→ Texto de referência:
****
Dois meses após a Austrália implementar uma das leis mais rigorosas do mundo, proibindo o acesso de menores de 16 anos a plataformas como TikTok e Snapchat, um em cada cinco adolescentes ainda consegue burlar a regra. Os dados, revelados por um relatório da empresa de controle parental Qustodio, lançam dúvidas sobre a eficácia dos mecanismos de verificação de idade adotados pelas redes sociais.
O estudo, que monitorou o comportamento online de famílias australianas entre o final de 2024 e fevereiro de 2026, mostra que, embora o número de jovens de 13 a 15 anos nas plataformas tenha caído desde que a proibição entrou em vigor, em dezembro, uma parcela significativa permanece ativa. A persistência ocorre principalmente entre crianças cujos pais não bloquearam o acesso manualmente.
“Entre as crianças cujos pais não bloquearam o acesso, um número significativo continua a usar plataformas restritas nos meses seguintes à proibição”, afirmou a Qustodio no relatório enviado à Reuters.
A lei australiana, que está sendo observada e copiada por governos de todo o mundo, ameaça plataformas como Instagram, Facebook, Threads (da Meta), YouTube, TikTok e Snapchat com multas de até US$ 35 milhões se não impedirem o acesso de menores de 16 anos.
****
→ Tarefas obrigatórias:
(1) No texto sobre a lei australiana, reescreva o trecho que vai de "O estudo, que" até "de 16 anos.", trocando "multas" por "penalidades".
(2) Responda com base no texto sobre a lei australiana:
(a) Qual empresa divulgou o relatório citado?
(b) Em que mês a proibição entrou em vigor?
(c) Qual é o valor máximo das multas previstas para as plataformas?
****
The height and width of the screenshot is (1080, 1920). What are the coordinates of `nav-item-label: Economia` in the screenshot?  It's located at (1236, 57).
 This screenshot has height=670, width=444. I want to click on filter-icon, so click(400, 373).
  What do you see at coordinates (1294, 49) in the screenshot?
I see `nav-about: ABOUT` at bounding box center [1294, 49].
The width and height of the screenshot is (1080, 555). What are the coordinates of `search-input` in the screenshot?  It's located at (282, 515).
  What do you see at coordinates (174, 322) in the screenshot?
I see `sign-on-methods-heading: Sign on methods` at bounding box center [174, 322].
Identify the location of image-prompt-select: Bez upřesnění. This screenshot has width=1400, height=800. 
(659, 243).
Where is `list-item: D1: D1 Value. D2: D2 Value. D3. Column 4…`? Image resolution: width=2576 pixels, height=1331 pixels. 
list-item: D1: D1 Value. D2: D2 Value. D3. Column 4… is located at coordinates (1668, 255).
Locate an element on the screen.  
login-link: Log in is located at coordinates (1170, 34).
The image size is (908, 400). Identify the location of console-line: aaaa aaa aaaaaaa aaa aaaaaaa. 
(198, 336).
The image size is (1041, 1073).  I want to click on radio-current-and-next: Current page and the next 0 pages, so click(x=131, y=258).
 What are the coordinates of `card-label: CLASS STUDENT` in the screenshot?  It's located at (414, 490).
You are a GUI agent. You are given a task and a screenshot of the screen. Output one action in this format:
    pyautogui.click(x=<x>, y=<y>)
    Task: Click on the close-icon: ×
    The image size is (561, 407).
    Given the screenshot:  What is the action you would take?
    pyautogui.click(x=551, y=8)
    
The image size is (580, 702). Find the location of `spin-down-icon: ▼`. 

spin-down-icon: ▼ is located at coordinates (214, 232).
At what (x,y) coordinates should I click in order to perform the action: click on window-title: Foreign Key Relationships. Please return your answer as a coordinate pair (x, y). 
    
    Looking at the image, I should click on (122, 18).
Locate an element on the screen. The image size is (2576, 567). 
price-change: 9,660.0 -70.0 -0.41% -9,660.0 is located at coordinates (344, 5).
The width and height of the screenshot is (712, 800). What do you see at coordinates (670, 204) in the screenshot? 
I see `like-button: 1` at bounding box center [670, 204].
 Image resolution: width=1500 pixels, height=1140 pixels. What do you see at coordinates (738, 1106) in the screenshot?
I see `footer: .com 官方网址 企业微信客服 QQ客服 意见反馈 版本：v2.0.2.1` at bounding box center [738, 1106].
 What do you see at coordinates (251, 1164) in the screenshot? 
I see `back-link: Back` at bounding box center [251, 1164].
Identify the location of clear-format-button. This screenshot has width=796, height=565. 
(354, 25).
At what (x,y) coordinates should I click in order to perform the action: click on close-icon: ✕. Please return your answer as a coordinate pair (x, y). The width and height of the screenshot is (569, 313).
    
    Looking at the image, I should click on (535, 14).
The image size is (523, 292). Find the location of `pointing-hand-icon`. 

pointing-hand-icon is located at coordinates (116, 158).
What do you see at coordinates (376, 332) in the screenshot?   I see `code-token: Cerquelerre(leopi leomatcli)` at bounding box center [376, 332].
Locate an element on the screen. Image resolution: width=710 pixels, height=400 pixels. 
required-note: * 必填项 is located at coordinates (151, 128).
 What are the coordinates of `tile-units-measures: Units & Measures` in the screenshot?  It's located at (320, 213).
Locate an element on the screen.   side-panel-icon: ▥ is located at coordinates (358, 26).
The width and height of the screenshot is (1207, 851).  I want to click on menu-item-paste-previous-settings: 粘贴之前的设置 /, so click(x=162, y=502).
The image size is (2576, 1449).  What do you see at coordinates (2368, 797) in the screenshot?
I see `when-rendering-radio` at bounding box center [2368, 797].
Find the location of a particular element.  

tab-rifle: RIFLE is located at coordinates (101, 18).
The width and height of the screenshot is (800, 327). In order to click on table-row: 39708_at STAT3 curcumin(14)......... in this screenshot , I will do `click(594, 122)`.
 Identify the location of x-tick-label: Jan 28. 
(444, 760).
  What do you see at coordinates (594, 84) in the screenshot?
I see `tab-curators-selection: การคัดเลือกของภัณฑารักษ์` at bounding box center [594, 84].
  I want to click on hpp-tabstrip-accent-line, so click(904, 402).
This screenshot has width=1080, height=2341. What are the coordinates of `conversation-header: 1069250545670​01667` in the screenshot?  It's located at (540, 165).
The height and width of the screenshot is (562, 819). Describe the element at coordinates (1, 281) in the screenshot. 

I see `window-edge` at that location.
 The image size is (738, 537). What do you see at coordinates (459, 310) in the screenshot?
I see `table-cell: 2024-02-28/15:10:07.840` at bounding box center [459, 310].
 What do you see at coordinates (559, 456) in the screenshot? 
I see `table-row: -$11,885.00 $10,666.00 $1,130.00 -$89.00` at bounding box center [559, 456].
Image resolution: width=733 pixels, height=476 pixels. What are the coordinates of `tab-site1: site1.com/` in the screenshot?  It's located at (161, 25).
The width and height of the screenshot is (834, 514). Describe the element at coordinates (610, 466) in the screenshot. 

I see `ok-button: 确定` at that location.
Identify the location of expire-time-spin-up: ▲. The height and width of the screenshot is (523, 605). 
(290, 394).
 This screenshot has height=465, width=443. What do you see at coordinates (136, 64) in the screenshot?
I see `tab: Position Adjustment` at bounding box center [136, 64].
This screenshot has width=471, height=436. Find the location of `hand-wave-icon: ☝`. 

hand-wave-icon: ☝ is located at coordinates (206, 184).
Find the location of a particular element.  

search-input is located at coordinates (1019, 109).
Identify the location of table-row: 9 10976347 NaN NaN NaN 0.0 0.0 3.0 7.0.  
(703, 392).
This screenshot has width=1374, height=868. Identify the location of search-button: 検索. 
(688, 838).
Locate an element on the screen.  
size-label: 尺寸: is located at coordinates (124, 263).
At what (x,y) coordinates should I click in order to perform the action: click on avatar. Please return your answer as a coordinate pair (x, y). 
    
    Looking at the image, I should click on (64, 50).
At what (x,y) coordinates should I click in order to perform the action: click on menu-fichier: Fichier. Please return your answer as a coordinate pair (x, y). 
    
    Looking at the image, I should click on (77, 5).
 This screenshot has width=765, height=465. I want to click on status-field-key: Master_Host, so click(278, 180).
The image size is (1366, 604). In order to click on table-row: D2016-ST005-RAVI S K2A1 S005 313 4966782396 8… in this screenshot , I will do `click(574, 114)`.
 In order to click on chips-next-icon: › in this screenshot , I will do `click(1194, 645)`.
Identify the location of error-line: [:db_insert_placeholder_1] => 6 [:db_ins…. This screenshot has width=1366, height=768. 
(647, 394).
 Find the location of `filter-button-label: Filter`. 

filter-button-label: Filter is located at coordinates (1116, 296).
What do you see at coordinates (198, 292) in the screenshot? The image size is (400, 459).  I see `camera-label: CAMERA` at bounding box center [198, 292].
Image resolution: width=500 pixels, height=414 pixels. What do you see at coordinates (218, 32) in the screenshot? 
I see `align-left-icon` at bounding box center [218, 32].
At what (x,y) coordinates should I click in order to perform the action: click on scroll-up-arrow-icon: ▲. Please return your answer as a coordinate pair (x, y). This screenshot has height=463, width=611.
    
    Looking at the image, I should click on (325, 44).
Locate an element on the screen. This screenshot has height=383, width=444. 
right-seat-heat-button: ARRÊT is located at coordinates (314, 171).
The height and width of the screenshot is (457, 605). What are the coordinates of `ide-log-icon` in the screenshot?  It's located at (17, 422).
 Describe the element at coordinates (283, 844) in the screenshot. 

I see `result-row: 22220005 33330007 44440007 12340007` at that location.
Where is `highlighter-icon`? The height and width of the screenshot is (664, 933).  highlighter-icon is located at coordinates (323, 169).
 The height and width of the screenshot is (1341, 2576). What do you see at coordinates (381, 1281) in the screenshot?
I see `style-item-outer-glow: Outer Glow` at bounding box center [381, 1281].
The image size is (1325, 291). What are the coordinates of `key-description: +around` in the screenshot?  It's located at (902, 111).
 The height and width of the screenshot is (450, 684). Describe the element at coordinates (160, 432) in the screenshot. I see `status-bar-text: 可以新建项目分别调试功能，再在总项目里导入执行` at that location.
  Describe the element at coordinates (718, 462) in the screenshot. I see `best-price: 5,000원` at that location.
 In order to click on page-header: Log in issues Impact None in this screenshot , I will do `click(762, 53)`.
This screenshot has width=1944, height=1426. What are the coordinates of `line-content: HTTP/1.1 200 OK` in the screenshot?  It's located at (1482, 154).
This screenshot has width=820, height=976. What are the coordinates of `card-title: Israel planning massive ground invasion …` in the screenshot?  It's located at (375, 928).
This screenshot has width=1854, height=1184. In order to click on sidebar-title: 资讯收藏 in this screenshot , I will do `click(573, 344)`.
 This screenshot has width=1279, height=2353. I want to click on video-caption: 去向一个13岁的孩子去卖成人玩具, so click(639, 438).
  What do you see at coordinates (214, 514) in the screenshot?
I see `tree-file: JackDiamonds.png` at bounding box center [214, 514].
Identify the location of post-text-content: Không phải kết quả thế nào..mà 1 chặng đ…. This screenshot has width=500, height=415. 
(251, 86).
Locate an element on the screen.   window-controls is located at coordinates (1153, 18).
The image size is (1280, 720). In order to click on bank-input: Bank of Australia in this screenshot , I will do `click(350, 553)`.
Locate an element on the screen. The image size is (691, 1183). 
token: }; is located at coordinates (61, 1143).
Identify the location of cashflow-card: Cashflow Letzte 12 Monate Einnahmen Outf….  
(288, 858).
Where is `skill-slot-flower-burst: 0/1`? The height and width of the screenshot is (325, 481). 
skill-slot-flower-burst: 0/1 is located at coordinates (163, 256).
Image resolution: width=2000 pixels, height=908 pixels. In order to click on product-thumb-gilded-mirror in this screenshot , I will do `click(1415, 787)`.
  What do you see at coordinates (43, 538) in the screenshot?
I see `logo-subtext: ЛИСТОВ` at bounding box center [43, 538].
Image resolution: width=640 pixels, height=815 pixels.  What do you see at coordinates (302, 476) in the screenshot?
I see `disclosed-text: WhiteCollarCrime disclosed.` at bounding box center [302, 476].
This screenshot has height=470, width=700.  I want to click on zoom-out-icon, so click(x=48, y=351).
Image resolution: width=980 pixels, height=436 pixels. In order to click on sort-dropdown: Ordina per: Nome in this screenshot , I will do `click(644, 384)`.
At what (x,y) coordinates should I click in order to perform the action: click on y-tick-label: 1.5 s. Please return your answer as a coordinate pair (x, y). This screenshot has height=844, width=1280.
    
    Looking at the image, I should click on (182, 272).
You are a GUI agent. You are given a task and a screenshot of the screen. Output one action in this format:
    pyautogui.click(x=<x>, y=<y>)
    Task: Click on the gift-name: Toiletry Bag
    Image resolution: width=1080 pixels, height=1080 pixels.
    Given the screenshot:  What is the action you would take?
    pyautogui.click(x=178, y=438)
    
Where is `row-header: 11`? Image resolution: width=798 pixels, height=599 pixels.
****
→ Respostas dos exercícios:
(1)
O estudo, que monitorou o comportamento online de famílias australianas entre o final de 2024 e fevereiro de 2026, mostra que, embora o número de jovens de 13 a 15 anos nas plataformas tenha caído desde que a proibição entrou em vigor, em dezembro, uma parcela significativa permanece ativa. A persistência ocorre principalmente entre crianças cujos pais não bloquearam o acesso manualmente.
“Entre as crianças cujos pais não bloquearam o acesso, um número significativo continua a usar plataformas restritas nos meses seguintes à proibição”, afirmou a Qustodio no relatório enviado à Reuters.
A lei australiana, que está sendo observada e copiada por governos de todo o mundo, ameaça plataformas como Instagram, Facebook, Threads (da Meta), YouTube, TikTok e Snapchat com penalidades de até US$ 35 milhões se não impedirem o acesso de menores de 16 anos.

(2)
(a) A Qustodio.
(b) Em dezembro.
(c) US$ 35 milhões.